What to do
Reproduce the records exactly, starting at the line that contains "ADIB (203, 1541)" and stopping after the final line of the records.

Excerpted records
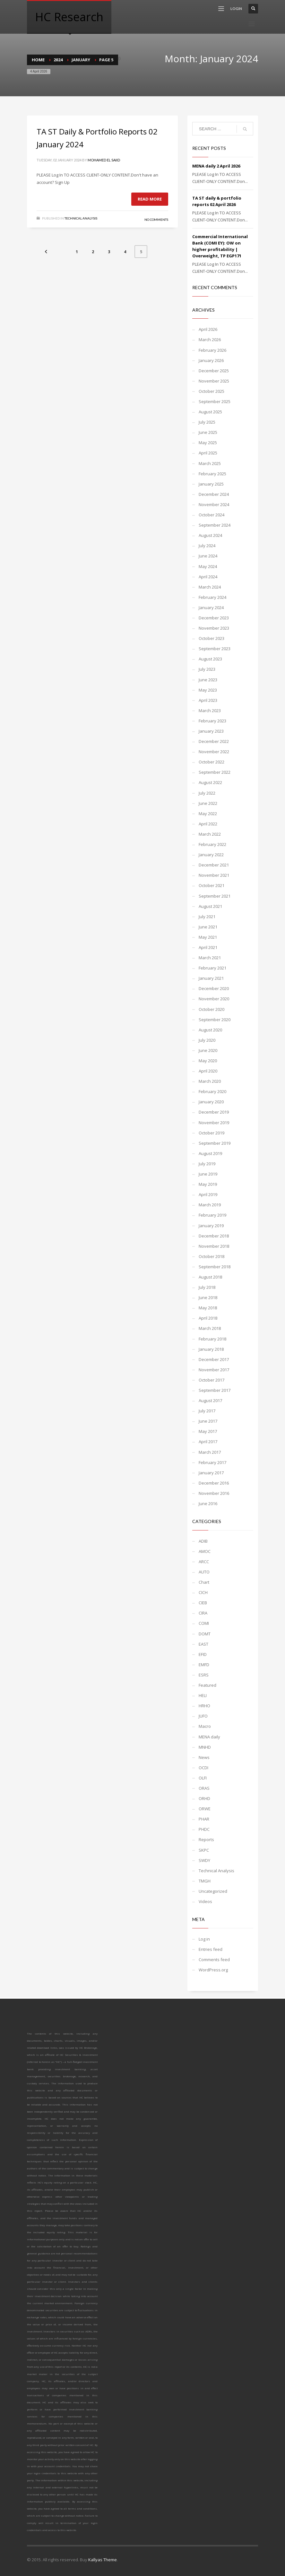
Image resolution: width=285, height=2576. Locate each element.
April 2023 (208, 700)
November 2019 (214, 1122)
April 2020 (208, 1071)
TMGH (205, 1881)
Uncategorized (213, 1891)
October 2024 (211, 515)
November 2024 (214, 504)
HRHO (204, 1706)
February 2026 (212, 350)
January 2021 (211, 978)
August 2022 (210, 782)
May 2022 (208, 813)
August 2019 (210, 1153)
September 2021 (214, 896)
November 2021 (214, 875)
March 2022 (210, 834)
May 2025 (208, 442)
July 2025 (207, 422)
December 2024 (214, 494)
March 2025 (210, 463)
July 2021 (207, 916)
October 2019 (211, 1133)
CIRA (203, 1613)
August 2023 (210, 659)
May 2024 (208, 566)
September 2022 (214, 772)
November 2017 (214, 1370)
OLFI (203, 1778)
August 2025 (210, 412)
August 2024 (210, 535)
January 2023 (211, 731)
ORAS (204, 1788)
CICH (203, 1592)
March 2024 (210, 587)
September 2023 (214, 648)
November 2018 (214, 1246)
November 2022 (214, 751)
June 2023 (208, 680)
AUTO (204, 1572)
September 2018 (214, 1267)
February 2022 (212, 844)
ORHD (204, 1798)
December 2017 (214, 1359)
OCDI (203, 1767)
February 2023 (212, 721)
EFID (203, 1654)
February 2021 (212, 968)
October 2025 (211, 391)
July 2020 (207, 1040)
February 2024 (212, 597)
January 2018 (211, 1349)
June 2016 (208, 1503)
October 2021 (211, 885)
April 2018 (208, 1318)
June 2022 (208, 803)
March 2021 (210, 958)
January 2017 (211, 1473)
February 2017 (212, 1462)
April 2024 (208, 577)
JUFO (203, 1716)
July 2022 (207, 793)
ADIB (203, 1541)
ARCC (204, 1561)
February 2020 (212, 1091)
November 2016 (214, 1493)
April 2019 (208, 1194)
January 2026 (211, 360)
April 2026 (208, 329)
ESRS (204, 1675)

Exercise answer
ADIB (203, 1541)
ARCC (204, 1561)
February 2020 (212, 1091)
November 2016 (214, 1493)
April 2019 (208, 1194)
January 2026 (211, 360)
April 2026 (208, 329)
ESRS (204, 1675)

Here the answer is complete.